Y la definición es exacta. La India deslumbra con su arquitectura, con su historia milenaria y, por sobre todas las cosas, con la espiritualidad de su pueblo.
El templo de Kali, en Calcuta, es un ejemplo. Situado en el corazón del barrio de Kalighat (la puerta de Kali sería la traducción) y escondido en un laberinto de callejuelas estrechas, casi sin veredas y en las que desplazarse se asemeja a una batalla entre peatones, motociclistas, automovilistas y rickshaws (carruajes para dos pasajeros tirados por un hombre en bicicleta o a pie), es sitio de pergrinación y aún hoy, en ciertas fechas y muy temprano por la mañana, en el templo de Kali se sacrifican cabras, que tienen que ser negras, para ahuyentar al demonio. El templo, construido hace 350 años, no es muy grande y en su interior hay una inmensa imagen de Kali. La gente -miles de personas- hacen varias horas de cola para ingresar, mientras detrás del templo se ubica la piedra de sacrificios. Impresiona circular por allí. Al templo hay que ingresar descalzo y el piso circundante es una extraña y nada agradable melaza de agua, orines y sangre de los animales muertos. El olor de la multitud que soporta la intemperie, el calor y la humedad se mezcla con el perfume de los sahumerios y las velas perfumadas que, de a cientos, se prenden para adorar a Kali.
En la esquina, pared de por medio con el templo de Kali, se levanta la casa que aloja a los moribundos y desamparados que atienden las voluntarias de la orden fundada por la Madre Teresa de Calcuta (ver aparte). ¿Cómo describir el contraste?
Los habitantes de Calcuta, como en el resto de la India, se adueñaron de las calles en las que, literalmente, viven.
En muchísimas de las esquinas de la ciudad hay instaladas canillas comunitarias en las que mientras una mujer lava ropa, otra limpia las verduras del almuerzo, al tiempo que un señor se baña -con champú y todo-. Allí hacen cola los vecinos con inmensos tachos para cargar agua potable y llevarla a sus casas.
Otra aventura inigualable es adentrarse en los mercados callejeros. Sentados en el cordón de la vereda, los feriantes ofrecen las más variadas especies de frutos de mar (muchos mantienen vivos los peces en recipientes de metal con agua), frutas tropicales y extrañisimas verduras. También allí se puede comprar ropa, accesorios para la casa y todo lo imaginable que pueda ser vendido. No es extraño que, de tanto en tanto, una vaca irrumpa en esas calles, o que un peluquero se instale con una silla, un espejo y sus elementos de trabajo en plena acera, a la espera de clientes. Los más llamativos, sin embargo, son unos pintorescos personajes que se distinguen con un pequeño sombrero cónico rojo. Todos saben que son los encargados de limpiar orejas. Por unas pocas rupias quitan la cera que se acumula en los pliegues interiores del oído.
La historia de Tagore
Pero Calcuta es mucho más que la sorprendente y a veces dolorosa vida de sus calles. Calcuta es la ciudad de Rabindranath Tagore, premio Nobel de Literatura en 1913. Allí está la casa -hermosísima villa- en la que nació y murió, hoy transformada en museo, con un inmenso jardín a su alrededor.

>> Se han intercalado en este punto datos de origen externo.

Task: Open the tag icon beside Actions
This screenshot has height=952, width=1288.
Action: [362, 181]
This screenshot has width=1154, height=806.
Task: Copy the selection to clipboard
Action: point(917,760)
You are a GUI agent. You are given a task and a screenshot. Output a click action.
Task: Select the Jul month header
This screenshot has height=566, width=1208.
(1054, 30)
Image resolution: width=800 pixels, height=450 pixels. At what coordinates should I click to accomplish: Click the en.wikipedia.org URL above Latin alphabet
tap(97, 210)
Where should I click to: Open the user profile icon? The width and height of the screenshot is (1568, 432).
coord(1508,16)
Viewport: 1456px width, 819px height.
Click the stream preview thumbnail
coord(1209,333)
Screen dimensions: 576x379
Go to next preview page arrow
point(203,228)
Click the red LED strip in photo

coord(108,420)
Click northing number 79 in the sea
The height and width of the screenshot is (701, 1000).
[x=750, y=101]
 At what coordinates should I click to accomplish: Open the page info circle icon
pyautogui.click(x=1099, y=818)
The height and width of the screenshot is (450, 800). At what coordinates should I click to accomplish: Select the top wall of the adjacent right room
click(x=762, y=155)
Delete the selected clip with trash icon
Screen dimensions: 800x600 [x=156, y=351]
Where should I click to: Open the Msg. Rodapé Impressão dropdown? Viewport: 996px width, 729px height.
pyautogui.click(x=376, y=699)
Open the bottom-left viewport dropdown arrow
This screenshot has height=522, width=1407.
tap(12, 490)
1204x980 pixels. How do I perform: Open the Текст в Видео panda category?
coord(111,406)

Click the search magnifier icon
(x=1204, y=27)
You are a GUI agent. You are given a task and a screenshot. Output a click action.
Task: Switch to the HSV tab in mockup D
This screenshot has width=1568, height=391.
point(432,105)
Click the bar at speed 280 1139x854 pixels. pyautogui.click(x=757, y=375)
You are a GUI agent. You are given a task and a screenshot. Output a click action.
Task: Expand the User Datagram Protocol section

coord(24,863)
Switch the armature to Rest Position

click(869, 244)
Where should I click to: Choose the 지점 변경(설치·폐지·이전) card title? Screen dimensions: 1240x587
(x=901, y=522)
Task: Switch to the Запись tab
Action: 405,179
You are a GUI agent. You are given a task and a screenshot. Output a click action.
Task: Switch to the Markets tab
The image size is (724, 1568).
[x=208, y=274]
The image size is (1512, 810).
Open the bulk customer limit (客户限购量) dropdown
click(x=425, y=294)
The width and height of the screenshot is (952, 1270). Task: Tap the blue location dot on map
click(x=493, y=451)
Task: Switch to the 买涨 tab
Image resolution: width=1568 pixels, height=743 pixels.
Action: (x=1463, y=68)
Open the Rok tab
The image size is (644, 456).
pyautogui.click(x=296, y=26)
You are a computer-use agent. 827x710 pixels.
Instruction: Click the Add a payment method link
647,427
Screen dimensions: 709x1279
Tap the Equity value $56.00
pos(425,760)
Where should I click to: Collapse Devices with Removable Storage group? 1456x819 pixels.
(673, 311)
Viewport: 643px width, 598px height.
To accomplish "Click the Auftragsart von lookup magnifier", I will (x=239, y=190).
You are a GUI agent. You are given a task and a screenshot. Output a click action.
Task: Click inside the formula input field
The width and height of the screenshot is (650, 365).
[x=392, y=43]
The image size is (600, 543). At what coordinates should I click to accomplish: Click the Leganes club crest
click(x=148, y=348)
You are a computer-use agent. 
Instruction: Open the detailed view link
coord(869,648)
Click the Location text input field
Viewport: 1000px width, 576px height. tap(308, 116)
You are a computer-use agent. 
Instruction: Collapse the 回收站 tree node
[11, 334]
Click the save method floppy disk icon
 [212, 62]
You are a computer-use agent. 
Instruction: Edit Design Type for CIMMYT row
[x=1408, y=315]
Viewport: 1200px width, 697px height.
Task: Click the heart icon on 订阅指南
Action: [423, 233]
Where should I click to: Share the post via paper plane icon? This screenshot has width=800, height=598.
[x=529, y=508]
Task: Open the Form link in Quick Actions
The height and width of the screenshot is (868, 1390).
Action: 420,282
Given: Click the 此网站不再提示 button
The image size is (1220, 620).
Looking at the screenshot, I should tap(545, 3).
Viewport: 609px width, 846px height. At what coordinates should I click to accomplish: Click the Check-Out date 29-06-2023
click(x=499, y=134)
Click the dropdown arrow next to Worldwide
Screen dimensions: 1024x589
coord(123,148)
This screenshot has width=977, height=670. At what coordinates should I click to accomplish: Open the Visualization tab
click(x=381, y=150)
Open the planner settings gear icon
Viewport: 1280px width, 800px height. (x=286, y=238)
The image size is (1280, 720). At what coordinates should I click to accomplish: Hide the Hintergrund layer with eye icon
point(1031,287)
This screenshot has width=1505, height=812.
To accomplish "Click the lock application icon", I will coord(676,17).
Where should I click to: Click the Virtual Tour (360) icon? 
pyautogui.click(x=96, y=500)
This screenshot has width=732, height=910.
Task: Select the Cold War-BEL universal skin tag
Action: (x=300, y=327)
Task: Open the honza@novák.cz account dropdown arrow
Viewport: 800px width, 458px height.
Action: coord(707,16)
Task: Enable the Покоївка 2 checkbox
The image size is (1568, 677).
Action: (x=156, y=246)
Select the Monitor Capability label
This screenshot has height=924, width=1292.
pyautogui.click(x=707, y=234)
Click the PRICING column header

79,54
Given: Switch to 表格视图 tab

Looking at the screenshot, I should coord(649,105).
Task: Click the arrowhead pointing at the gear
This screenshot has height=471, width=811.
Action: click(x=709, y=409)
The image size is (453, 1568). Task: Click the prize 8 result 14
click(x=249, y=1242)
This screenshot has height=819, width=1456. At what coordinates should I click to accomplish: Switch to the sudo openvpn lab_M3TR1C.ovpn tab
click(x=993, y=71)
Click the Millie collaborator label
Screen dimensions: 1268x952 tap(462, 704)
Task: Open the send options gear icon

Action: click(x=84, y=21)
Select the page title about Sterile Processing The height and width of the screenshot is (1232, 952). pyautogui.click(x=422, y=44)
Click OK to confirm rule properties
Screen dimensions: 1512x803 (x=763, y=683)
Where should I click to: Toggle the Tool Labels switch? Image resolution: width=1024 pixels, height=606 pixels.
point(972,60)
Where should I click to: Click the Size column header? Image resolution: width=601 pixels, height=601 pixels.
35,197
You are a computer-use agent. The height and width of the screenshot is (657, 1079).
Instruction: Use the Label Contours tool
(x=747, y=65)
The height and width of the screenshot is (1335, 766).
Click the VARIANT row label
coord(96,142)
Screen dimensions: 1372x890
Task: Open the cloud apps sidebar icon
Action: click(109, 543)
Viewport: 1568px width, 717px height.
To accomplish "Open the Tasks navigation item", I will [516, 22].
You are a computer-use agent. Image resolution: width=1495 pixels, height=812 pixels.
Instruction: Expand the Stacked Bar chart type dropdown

El Café de la India es otro lugar que hay que visitar. Las tertulias culturales en ese inmenso local al que se llega por una empinada escalera tienen su historia, desde la época de Tagore, por supuesto. Es un placer, a su vez, perderse entre las calles que circundan el café, donde se abren cientos de locales de venta de libros, minúsculos algunos, pero con ejemplares hasta el techo. El paseante puede entrar y revolver, mirar, consultar y, por supuesto, comprar, a muy buenos precios.
El viajero pasará por el Victoria Memorial, impresionante construcción en mármol blanco, que encierra gran parte de la historia de esta ciudad, incluido un piano que, cuentan, fue tocado por la reina Victoria cuando era una joven niña.
El Victoria Memorial fue inaugurado en 1921 por el príncipe de Gales y su lago artificial y jardines están coronados por una inmensa estatua de la reina mirando desde lo alto al resto del mundo.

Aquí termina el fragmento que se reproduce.